On leur permet dès leur plus tendre jeunesse de s’abandonner à
leur indolence naturelle, de laisser aller leur corps, & de
se donner un air de tête niais & plat. On leur laisse
traîner la savatte, ce qui dans leur démarche les fait
ressembler à des Machines, qui ne se meuvent que par la force
des ressorts. Je n’ai garde de parler ici d’un bon nombre de
Femmes de distinction, que l’éducation a réveillées, & chez
qui les agrémens François sont d’autant plus aimables, qu’ils
sont resserrés dans certaines bornes, qui les empêchent d’aller
jusqu’à l’extravagance & l’étourderie.

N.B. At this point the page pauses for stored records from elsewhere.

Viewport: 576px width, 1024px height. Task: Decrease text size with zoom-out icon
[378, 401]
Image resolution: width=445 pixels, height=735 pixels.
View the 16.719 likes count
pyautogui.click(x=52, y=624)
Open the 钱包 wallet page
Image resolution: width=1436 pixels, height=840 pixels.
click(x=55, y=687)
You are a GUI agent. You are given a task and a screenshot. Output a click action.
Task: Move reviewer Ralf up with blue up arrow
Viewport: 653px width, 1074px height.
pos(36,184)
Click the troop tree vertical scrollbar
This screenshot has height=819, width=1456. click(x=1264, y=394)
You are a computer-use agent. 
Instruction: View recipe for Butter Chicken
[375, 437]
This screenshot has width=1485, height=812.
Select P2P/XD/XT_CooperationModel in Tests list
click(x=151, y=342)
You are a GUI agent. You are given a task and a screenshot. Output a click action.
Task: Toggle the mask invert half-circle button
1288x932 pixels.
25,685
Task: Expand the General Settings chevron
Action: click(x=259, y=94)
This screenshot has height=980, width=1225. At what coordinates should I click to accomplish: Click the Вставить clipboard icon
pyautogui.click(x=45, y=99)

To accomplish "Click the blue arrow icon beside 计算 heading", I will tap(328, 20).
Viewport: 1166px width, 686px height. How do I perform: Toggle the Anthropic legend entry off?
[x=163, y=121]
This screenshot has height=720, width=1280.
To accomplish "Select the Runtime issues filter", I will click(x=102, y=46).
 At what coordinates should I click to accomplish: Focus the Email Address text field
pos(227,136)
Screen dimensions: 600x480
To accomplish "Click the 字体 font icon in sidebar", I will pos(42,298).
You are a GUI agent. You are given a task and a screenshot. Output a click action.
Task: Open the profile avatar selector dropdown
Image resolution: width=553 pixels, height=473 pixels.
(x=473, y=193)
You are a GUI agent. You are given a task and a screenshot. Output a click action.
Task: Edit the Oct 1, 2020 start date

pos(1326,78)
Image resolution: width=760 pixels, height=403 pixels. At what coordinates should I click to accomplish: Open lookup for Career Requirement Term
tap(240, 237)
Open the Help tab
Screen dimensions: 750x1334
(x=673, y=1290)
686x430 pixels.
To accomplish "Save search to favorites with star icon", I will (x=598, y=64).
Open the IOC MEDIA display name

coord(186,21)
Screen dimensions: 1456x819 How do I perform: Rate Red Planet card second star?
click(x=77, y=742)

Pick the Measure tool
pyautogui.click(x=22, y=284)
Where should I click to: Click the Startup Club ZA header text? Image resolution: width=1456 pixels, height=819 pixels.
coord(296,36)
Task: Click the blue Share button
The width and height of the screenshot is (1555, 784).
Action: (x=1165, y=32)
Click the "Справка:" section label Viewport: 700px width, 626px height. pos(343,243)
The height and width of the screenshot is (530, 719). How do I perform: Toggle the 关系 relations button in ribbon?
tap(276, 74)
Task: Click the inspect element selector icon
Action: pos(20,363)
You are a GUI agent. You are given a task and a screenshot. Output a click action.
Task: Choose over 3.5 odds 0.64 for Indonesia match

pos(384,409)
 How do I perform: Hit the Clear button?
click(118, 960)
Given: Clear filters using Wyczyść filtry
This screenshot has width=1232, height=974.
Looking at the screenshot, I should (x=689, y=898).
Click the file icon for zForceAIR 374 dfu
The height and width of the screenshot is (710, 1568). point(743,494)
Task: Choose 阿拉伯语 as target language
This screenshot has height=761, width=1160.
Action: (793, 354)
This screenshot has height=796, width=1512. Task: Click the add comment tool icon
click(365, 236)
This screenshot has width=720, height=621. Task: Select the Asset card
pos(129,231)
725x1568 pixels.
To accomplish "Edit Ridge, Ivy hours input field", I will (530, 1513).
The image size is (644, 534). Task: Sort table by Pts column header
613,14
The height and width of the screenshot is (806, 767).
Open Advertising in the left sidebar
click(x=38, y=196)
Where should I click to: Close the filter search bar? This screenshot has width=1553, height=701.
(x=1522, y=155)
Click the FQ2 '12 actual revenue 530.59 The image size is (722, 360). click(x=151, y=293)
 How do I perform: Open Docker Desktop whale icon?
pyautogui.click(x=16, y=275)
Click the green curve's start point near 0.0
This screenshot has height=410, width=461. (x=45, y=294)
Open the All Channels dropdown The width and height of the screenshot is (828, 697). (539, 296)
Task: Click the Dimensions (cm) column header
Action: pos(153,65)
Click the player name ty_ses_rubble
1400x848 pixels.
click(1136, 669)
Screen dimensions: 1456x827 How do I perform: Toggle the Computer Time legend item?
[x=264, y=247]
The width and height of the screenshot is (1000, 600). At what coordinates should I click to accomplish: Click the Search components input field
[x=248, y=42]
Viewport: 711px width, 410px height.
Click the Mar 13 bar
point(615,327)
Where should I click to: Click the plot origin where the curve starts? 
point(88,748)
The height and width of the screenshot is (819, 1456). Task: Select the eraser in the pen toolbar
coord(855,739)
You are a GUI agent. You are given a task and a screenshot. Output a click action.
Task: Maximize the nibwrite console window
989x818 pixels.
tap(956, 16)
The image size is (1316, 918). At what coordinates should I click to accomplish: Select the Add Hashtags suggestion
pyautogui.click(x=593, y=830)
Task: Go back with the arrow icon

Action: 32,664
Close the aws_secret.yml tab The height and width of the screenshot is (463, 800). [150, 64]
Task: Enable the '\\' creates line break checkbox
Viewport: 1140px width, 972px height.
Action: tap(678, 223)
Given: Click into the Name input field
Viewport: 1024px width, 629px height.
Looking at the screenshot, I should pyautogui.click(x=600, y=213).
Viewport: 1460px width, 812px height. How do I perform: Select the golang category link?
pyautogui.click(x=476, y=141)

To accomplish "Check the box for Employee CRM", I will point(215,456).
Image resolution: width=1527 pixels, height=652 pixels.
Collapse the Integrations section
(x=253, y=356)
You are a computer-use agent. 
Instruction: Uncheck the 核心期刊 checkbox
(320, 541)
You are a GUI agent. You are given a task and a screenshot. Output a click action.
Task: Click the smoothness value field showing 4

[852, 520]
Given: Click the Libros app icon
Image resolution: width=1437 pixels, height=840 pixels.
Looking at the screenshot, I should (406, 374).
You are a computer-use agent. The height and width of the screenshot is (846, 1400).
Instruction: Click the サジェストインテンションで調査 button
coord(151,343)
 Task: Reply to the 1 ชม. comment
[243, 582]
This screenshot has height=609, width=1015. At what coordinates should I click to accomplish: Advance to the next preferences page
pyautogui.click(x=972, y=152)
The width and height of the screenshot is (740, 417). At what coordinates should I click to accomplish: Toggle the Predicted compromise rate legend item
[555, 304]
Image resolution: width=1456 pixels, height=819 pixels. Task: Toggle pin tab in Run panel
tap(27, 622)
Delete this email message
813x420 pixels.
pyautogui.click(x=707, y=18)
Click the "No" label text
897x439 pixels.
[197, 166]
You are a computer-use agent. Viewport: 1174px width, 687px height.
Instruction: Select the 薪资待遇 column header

Je l’ai déja dit
ailleurs, celles-là sont aussi aimables que Femmes de
l’Univers : outre le bon air & la façon de se mettre, &
le joli tour d’esprit, elles savent encore répandre sur leur
extérieur cette pincée délicate de Coquetterie, sans laquelle la
Beauté même ne touche point. Pour la masse générale de nos
Bourgeoises, c’est une pitié de remarquer l’art abominable dont
elles se servent pour se défigurer, en dépit de la Nature. Dès
leur enfance elles s’emboëtent dans des corps
roides comme des cuirasses : ces corps extrêmement étroits par
devant, & étendus jusqu’au menton, emprisonnent &
serrent la gorge d’une maniére impitoyable ; & d’une largeur
affreuse par derriére, ils forcent les épaules à s’élargir en
arc de cercle ; ce qui fait que toutes nos Bourgeoises ont le
dos rond, & le menton appuyé sur l’estomac. Revenons à notre
Beau-Monde féminin. Il y régne un défaut général, dont les mieux
élevées même ont bien de la peine à se défaire. Dès-qu’un
Inconnu se produit dans une compagnie, ou bien un Homme
inférieur en richesses ou en naissance aux Dames qui la
composent, on y voit d’abord un dérangement notable dans tous
les traits, une moue impertinente se répand sur tous les
visages, toutes les lévres s’avancent comme de concert, &
une morne froideur régne dans tous les yeux ; la conversation
générale s’éteint, on ne se parle plus qu’a l’oreille, &
l’Inconnu, ou le Roturier, est l’objet de mille regards
méprisans. Il a beau être joli & aimable, les Belles sont
aveugles sur le mérite, quand il n’est pas relevé par la
familiarité, par la qualité, ou par l’argent. Il est vrai que
dans une certaine Ville que je ne nomme point, elles vont
quelquefois dans un excès tout contraire envers les Etrangers.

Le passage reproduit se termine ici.